Senators Caught on Hot Mic Talking Shutdown Strategy: 'We Can Win This,' Says Rand Paul (VIDEO)

Two prominent Republicans were caught discussing their strategy regarding the continuing government shutdown when a hot mic picked up their conversation.

Senator Rand Paul approached Senate Minority leader Mitch McConnell, who was preparing for an interview with another outlet, and began to describe his continued talking points regarding the government shutdown.

"I just did CNN and I just go over and over again 'We're willing to compromise, we're willing to negotiate,'" Paul said, having just concluded an interview with CNN's Erin Burnett. "I don't think they [Democrats] poll tested, 'We won't negotiate.' I think it's awful for them to say that over and over again."

"Yeah, I do too," said McConnell. "I just came back from that two hour meeting with them and that was basically the same view privately as it was publicly."
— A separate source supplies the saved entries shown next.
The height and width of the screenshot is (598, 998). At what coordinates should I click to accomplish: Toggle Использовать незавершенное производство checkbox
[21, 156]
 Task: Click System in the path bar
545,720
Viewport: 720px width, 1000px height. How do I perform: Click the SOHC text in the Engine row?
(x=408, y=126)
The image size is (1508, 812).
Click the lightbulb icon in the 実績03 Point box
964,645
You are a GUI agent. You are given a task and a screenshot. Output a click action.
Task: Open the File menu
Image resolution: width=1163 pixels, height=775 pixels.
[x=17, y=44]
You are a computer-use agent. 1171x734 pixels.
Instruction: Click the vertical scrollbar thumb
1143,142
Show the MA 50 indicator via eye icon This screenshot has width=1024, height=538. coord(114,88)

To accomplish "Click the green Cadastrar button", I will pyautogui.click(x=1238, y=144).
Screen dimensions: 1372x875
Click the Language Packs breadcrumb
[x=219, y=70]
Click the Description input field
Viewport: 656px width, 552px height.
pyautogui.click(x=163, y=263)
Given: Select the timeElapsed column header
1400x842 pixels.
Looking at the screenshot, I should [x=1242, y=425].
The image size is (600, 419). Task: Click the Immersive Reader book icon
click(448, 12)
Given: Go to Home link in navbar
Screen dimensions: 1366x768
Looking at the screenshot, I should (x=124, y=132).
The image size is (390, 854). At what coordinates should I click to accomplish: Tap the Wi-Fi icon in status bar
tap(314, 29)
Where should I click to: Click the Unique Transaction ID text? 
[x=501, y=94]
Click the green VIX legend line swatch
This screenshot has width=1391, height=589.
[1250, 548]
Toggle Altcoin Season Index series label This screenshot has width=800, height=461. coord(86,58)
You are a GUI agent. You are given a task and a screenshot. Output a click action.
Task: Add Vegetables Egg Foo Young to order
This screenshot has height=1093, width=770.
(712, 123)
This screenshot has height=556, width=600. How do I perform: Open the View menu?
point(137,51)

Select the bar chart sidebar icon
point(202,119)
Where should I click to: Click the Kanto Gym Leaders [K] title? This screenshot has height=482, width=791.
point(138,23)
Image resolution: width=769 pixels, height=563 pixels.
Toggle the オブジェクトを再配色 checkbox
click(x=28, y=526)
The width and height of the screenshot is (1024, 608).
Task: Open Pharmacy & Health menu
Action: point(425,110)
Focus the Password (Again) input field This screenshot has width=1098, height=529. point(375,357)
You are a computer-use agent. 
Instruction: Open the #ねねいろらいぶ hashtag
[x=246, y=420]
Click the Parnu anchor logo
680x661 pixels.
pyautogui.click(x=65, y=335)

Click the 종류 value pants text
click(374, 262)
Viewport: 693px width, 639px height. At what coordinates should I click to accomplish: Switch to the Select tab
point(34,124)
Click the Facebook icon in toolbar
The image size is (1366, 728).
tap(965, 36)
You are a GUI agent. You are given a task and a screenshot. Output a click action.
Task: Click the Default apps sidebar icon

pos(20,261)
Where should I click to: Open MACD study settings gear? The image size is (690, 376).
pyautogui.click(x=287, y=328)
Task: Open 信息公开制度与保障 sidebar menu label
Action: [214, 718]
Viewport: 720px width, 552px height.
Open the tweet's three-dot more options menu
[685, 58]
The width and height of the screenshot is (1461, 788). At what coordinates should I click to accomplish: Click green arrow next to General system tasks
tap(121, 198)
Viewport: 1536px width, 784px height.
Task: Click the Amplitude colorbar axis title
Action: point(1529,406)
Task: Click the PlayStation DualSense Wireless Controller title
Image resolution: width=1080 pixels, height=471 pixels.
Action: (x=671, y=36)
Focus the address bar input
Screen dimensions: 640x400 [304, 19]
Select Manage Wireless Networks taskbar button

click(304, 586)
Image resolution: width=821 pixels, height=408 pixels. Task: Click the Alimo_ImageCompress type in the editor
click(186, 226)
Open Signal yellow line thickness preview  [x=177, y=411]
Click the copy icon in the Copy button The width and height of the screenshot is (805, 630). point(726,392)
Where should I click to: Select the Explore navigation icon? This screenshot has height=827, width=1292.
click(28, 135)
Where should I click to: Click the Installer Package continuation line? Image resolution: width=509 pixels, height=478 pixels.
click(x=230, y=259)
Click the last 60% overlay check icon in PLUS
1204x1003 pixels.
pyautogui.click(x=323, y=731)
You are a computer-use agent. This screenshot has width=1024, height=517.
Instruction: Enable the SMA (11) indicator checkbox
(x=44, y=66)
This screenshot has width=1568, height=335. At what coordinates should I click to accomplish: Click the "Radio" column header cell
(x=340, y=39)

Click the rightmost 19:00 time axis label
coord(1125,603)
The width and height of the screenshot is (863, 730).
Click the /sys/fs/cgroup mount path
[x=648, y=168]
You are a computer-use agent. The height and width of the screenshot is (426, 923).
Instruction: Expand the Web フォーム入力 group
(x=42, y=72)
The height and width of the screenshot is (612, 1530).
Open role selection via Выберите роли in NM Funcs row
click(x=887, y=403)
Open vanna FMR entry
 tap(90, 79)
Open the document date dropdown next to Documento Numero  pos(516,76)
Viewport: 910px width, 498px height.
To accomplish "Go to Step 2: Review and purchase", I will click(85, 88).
"I think if we keep saying, 'We wanted to defund it, we fought for that, but now we're willing to compromise on this,' they can't—I know we don't want to be here, but we're gonna win this, I think," Paul added.

On Tuesday, roughly 800,000 federal workers who were considered non-essential were furloughed.

In a Monday interview on NPR, Obama said he will not make any counteroffers to Republicans.

"I shouldn't have to offer anything," he said. "They're not doing me a favor by paying for things that they have already approved for the government to do. That's part of their basic function of government; that's not doing me a favor. That's doing what the American people sent them here to do, carrying out their responsibilities."

"I have said consistently that I'm always happy to talk to Republicans and Democrats about how we shape a budget that is investing in things like early childhood education, rebuilding our roads and bridges and putting people back to work, growing our economy, making sure that we have the research and development to stay at the cutting edge and that deals with some of our long-term debt issues.